Times Union Book Club with NYS Writers Institute!

The Times Union is launching a new book club in partnership with the New York State Writers Institute.

Alice McDermott's novel Someone (2014) will be the first featured book. Someone tells the story of one woman's "ordinary" life across the decades of the 20th century in an Irish-American enclave in Brooklyn. McDermott received the 1998 National Book Award for her novel, Charming Billy.

To register for the Book Club go to timesunion.com/tubookclub.

The following events will take place in association with the Book Club:

Book Club discussion hosted by Times Union staff
• When: 7 p.m.
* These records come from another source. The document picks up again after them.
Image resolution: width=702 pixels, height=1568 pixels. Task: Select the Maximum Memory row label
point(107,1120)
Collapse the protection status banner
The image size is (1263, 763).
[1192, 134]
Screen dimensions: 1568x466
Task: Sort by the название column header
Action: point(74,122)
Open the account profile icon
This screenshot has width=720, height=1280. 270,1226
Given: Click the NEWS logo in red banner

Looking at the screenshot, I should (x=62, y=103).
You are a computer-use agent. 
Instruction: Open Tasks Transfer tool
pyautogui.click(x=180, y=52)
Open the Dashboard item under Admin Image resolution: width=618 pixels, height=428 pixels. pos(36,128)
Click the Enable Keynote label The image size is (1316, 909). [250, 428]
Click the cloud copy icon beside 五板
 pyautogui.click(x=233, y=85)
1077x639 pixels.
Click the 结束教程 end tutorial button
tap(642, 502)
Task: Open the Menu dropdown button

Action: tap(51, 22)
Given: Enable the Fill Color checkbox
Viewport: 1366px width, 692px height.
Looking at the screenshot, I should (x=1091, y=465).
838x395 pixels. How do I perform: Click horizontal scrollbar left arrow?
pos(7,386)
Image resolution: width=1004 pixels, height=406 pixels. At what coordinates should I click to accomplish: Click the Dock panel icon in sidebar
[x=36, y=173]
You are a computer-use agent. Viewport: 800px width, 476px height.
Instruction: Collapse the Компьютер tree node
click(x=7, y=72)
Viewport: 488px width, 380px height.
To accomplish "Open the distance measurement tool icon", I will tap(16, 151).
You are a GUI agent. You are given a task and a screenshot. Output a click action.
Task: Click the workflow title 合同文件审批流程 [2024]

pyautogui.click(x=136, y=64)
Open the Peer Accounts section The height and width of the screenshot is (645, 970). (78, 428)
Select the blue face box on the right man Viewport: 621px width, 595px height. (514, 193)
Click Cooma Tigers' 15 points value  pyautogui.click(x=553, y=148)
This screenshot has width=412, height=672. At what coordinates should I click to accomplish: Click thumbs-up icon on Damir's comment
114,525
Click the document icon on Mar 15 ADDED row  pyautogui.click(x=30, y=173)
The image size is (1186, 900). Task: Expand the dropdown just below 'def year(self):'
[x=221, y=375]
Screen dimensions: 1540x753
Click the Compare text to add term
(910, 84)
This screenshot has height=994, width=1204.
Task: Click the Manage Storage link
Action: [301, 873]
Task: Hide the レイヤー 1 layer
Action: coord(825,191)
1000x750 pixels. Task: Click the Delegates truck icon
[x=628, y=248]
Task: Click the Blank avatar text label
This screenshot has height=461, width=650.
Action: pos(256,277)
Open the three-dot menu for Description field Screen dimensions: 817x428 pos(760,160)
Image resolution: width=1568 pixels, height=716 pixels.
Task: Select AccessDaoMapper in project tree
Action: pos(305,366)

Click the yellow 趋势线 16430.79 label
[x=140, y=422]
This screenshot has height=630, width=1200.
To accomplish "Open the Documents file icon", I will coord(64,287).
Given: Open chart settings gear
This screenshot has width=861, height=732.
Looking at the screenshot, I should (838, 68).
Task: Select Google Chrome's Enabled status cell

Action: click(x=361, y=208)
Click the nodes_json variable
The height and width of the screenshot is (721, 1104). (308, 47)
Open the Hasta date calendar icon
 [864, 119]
April 8
• Where: Times Union, 645 Albany Shaker Road, Colonie
• Note: Copies of "Someone" can be purchased at the Book House in Stuyvesant Plaza in Guilderland or at Market Block Books in Troy.

Reading, Q&A , book- signing and McKinney Writing Contest award ceremony
• When: 8 p.m. April 15
• Where: Biotech Auditorium, Biotechnology and Interdisciplinary Studies Building at Rensselaer Polytechnic Institute in Troy.
• Note: The event is free and open to the public, and cosponsored by the New York State Writers Institute in conjunction with Rensselaer's 74th Annual McKinney Writing Contest and Reading.

Q&A and meet-and-greet with McDermott
• What: In conjunction with the institute, McDermott will answer questions and sign books at an event for Times Union Plus members (those with print or digital subscriptions). Light refreshments will be served.
• When: 11 a.m. April 16
• Where: Times Union, 645 Albany Shaker Road, Colonie
• Note: The event is free. Register at timesunion.com/tubookclub to attend.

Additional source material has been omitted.